I don't know what the solution is but we do need to have this serious debate and we do need to address this issue and we do need to set new digital access/social media boundaries for children no matter how difficult that will be to navigate for young people, parents, and the many social media platforms who try to attract and influence them online.
The Starmer government is reaching for the bluntest instrument available. The ban.
There's a decvent historical parallel. In 1915, faced with a product that was legal, popular, and producing measurable harm, the British government did something.
The Central Control Board nationalised pubs, off-licences, and breweries in Carlisle and Gretna. And they stayed in public ownership until 1973.
The structural problem with social media is that the harm is the business model. Engagement, algorithmic anxiety, infinite scroll... they're revenue maximizing features. Banning under-16s doesn't change any of that. It just means teenagers find workarounds within forty-five minutes.
A state-owned social platform for younger users -no advertising, no engagement algorithm, no data harvesting- would be monumentally uncool. But it could nevertheless be the default option.

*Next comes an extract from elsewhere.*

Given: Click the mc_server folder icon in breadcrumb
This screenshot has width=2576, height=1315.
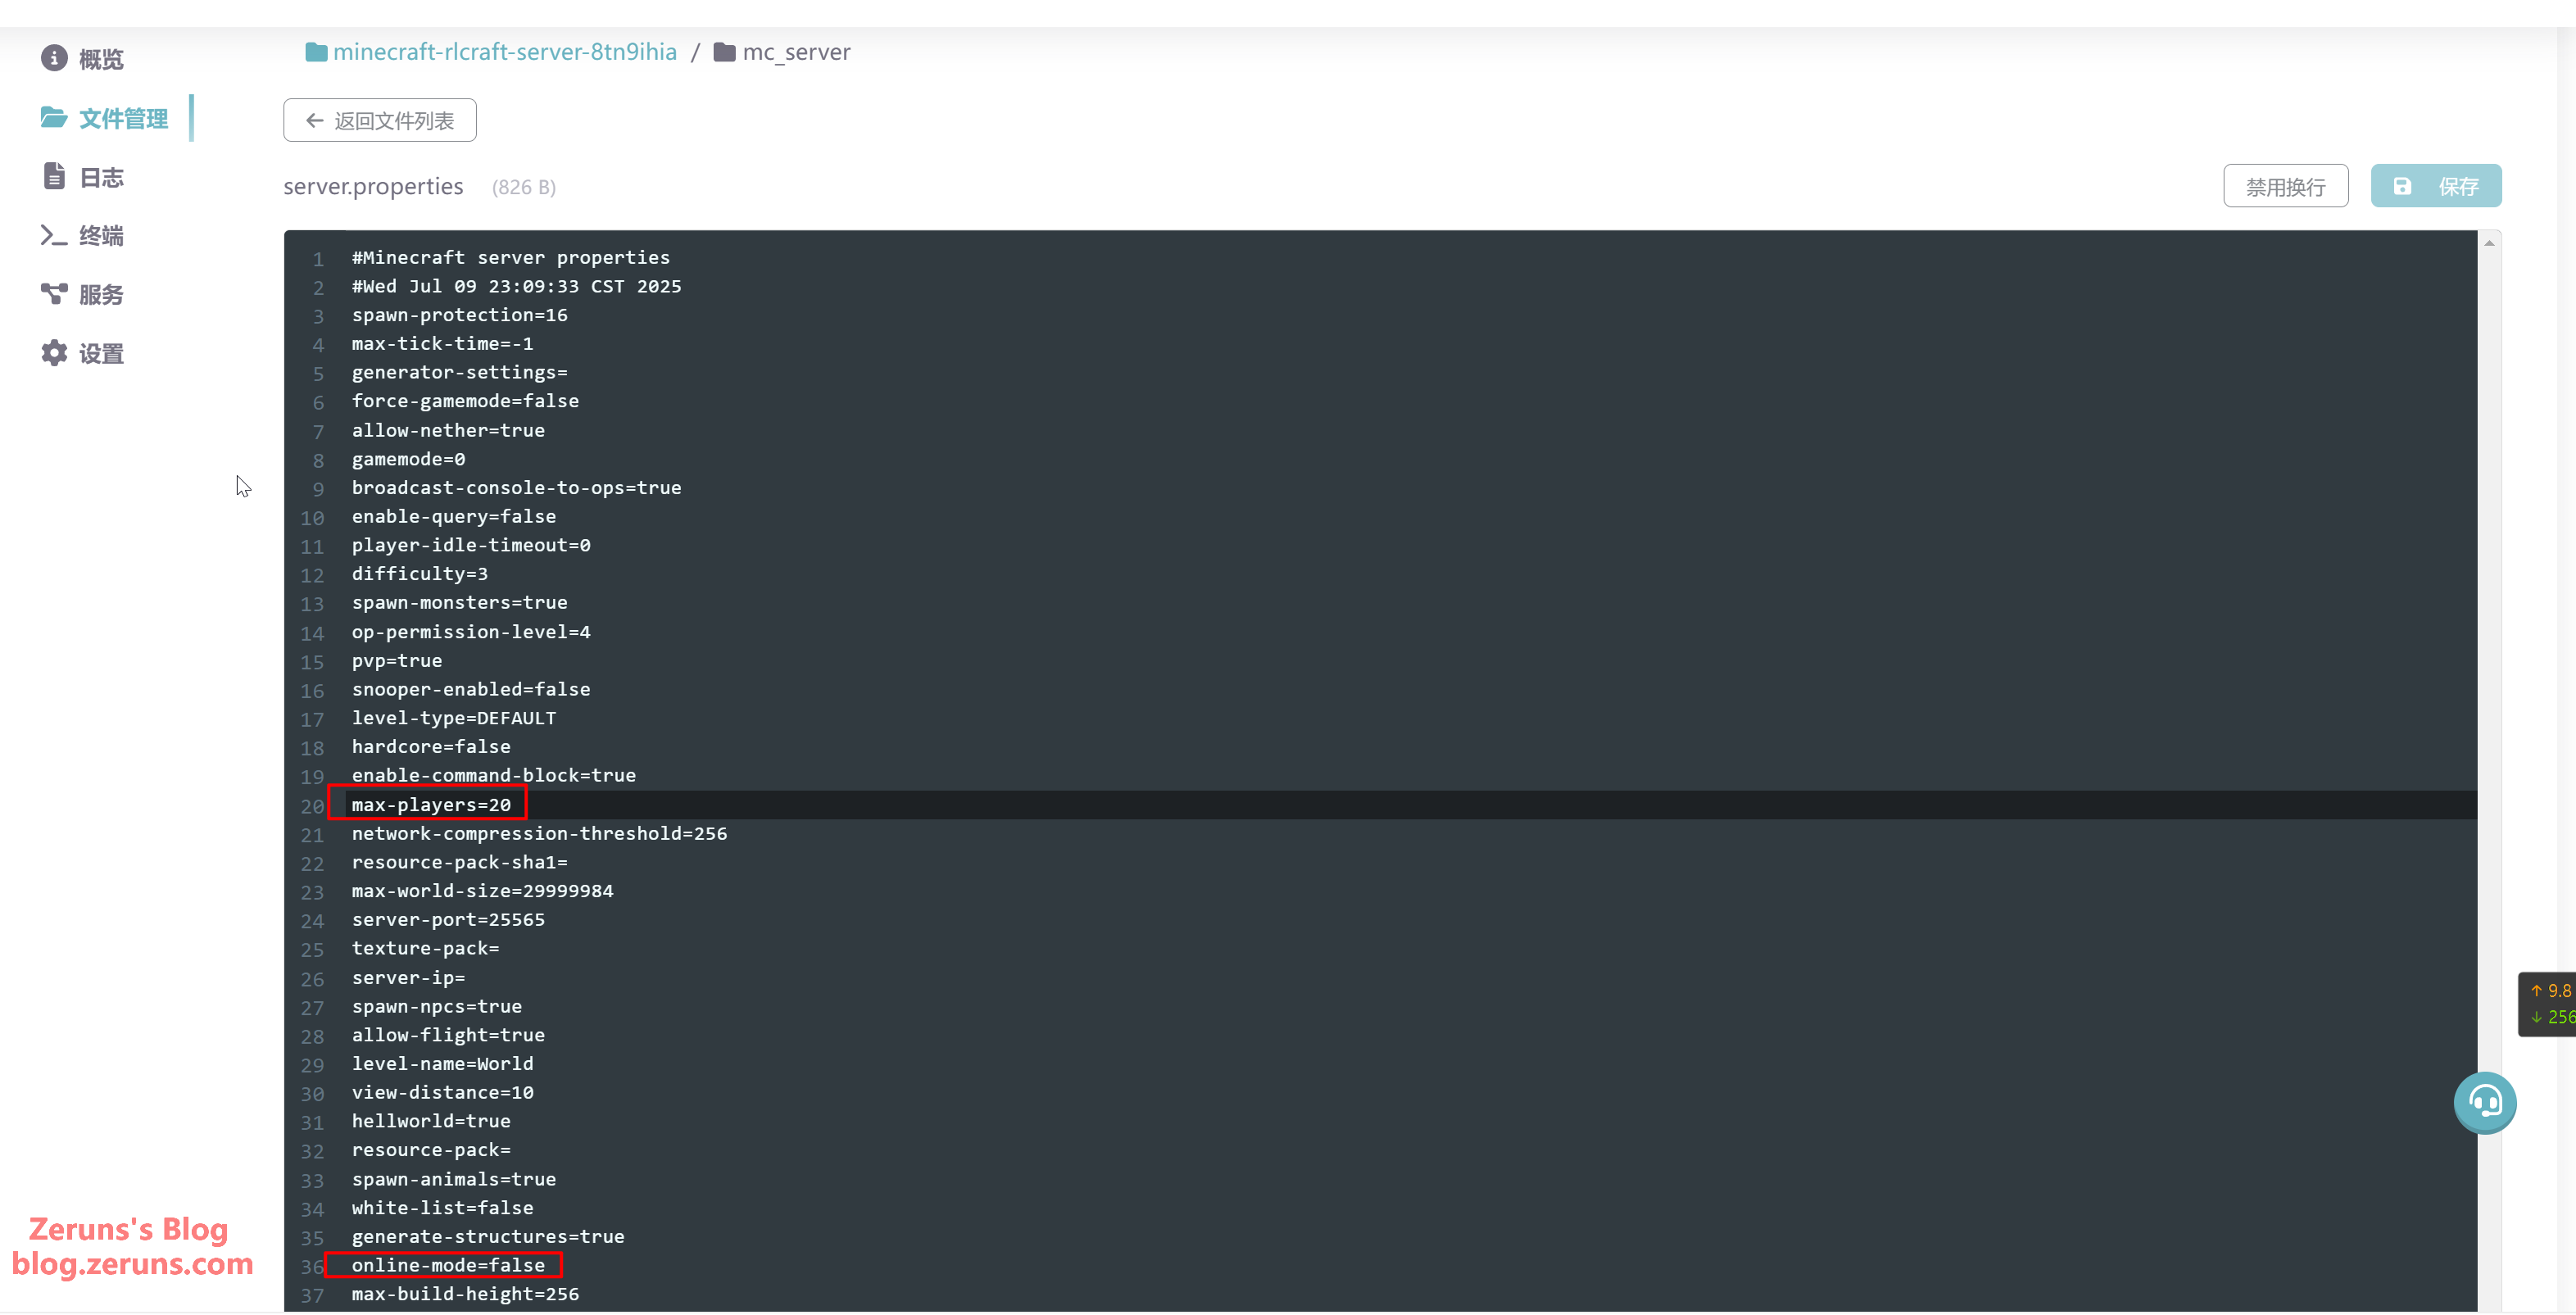Looking at the screenshot, I should pos(725,52).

We could even call it Gretnagram.
And then SSH, Tor, etc. etc. etc.
Any word on whether or not PB will now require us to submit out passports and birth certificates for approval of the Great Authoritarian's third party verification firms, should we wish to continue to enjoy the generous privilege of using the internet which his Almighty Controllership graciously permits?
In May 2026 the government announced that it had introduced performance-based pay progression for the Senior Civil Service, with those who “deliver for the public at an exceptional level being rewarded with salary increases”. In a December 2024 speech, Sir Keir Starmer had observed that “too many people in Whitehall” were “comfortable in the tepid bath of managed decline”.